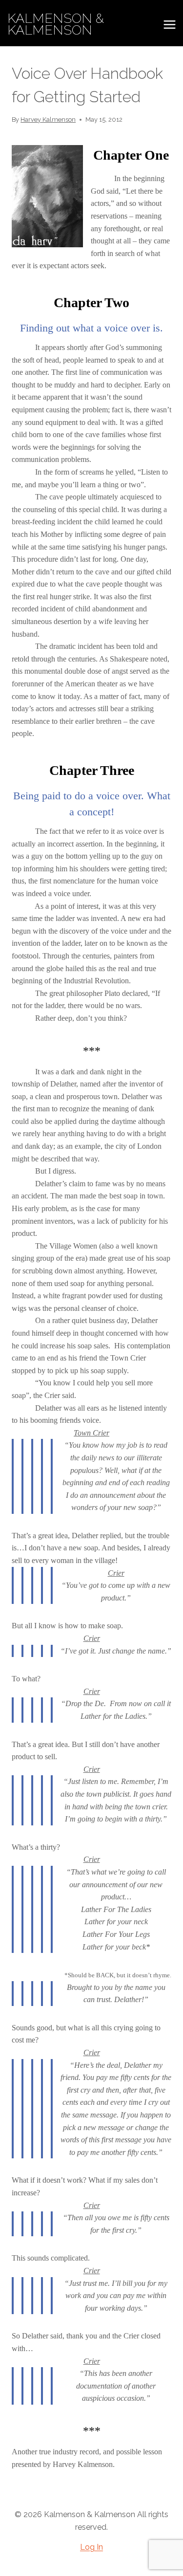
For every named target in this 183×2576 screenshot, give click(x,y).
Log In (91, 2547)
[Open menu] (169, 24)
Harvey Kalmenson (48, 119)
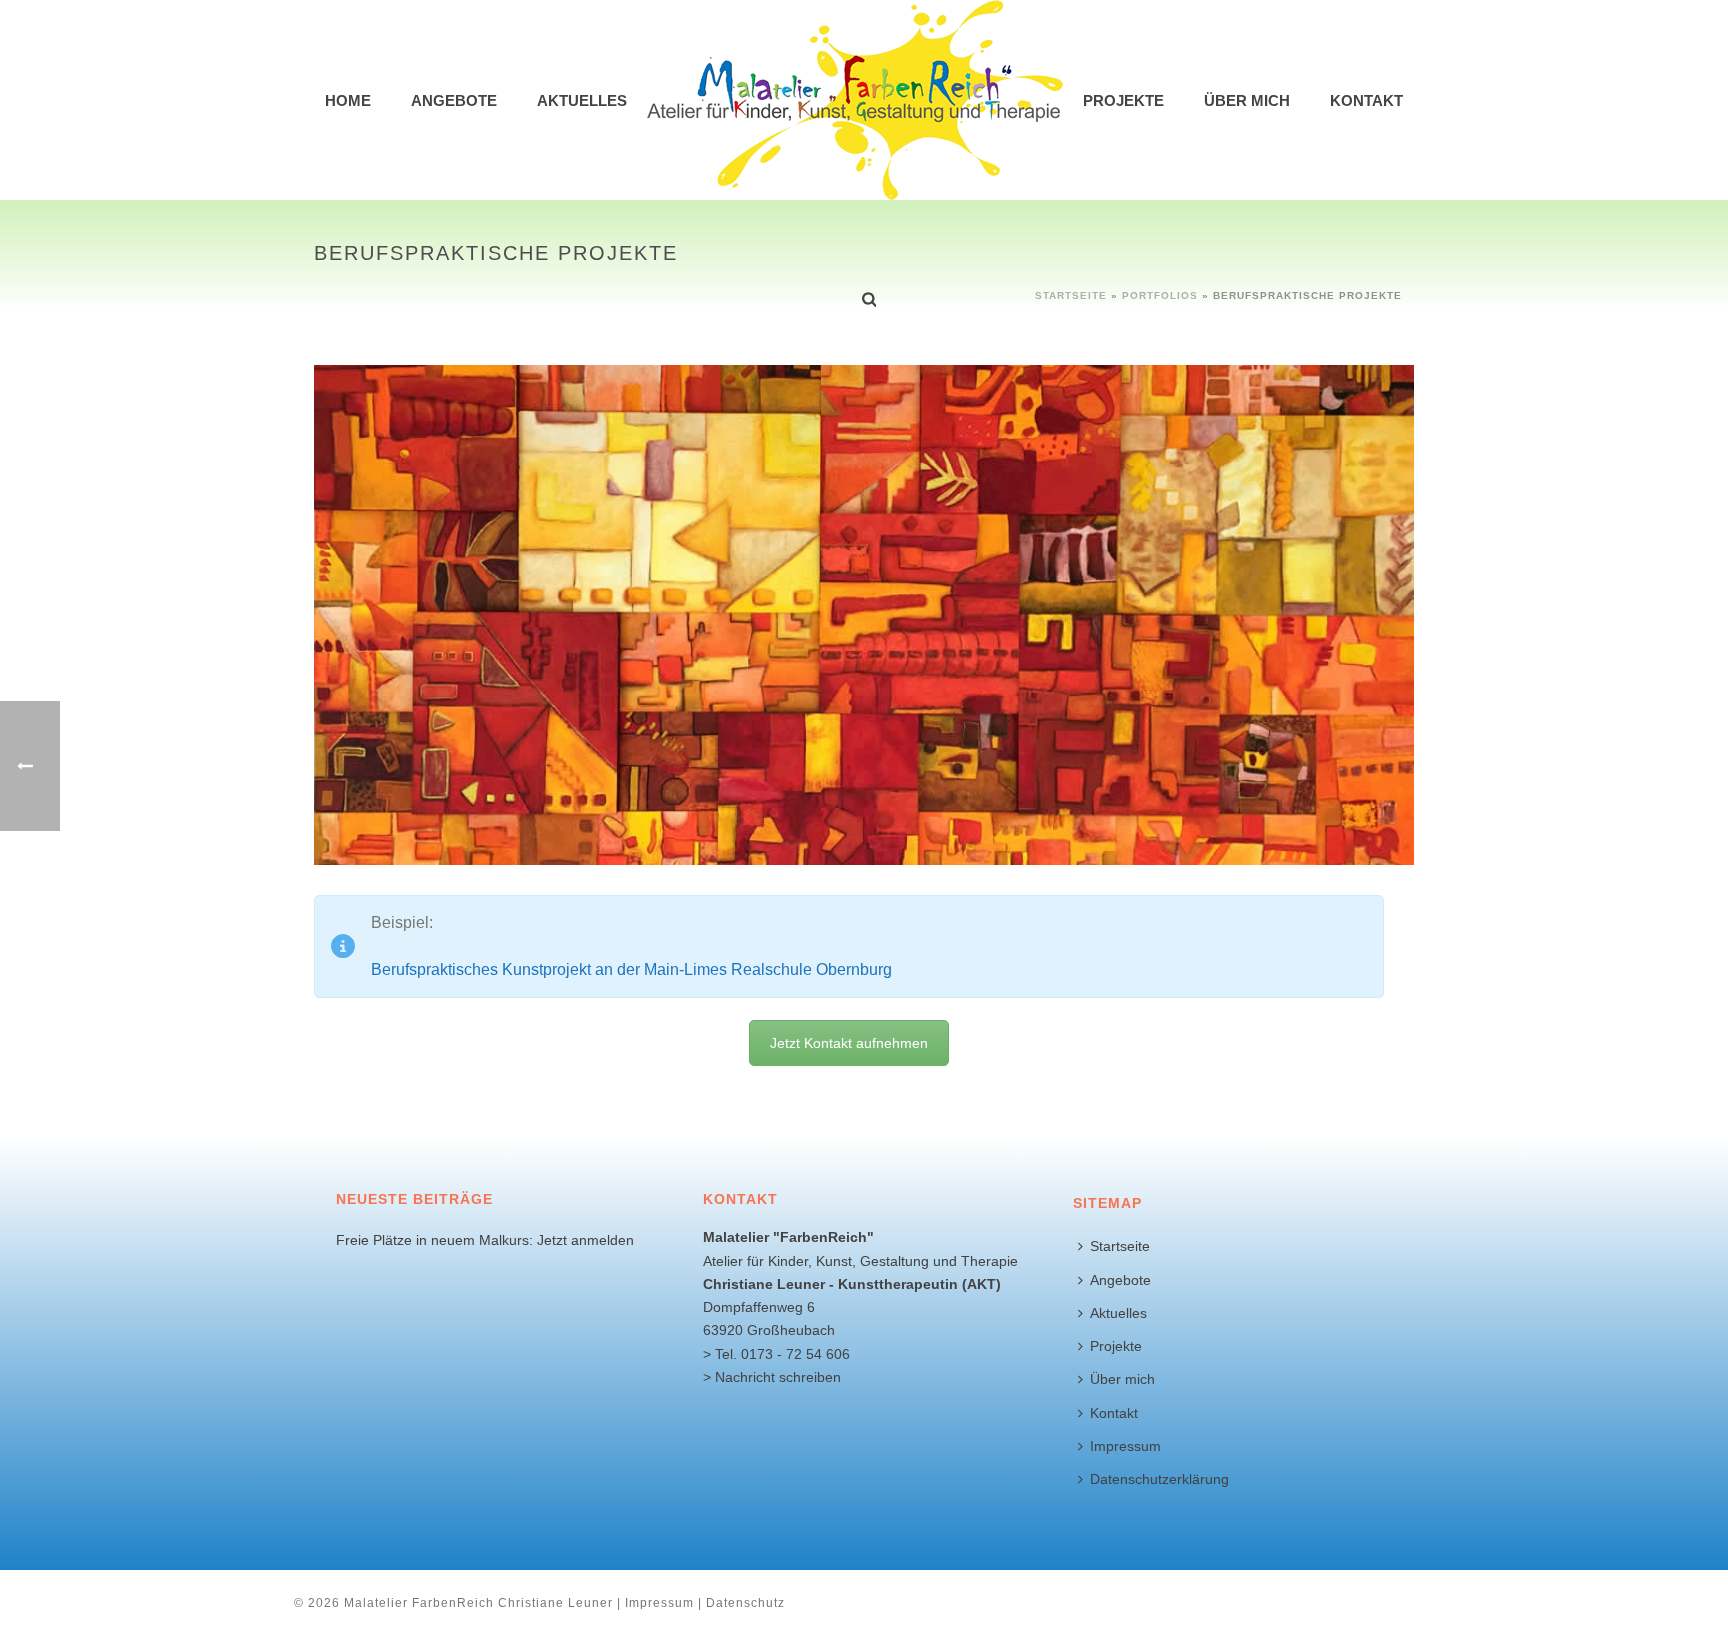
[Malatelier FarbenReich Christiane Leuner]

◆ WORK TO COMPLETE
Take the line that contains "Log In (91, 2547)" and every line after it up to the end of the records above, and restate them exactly, without the pictures.

◆ WORKED SOLUTION
Log In (91, 2547)
[Open menu] (169, 24)
Harvey Kalmenson (48, 119)
[Malatelier FarbenReich Christiane Leuner]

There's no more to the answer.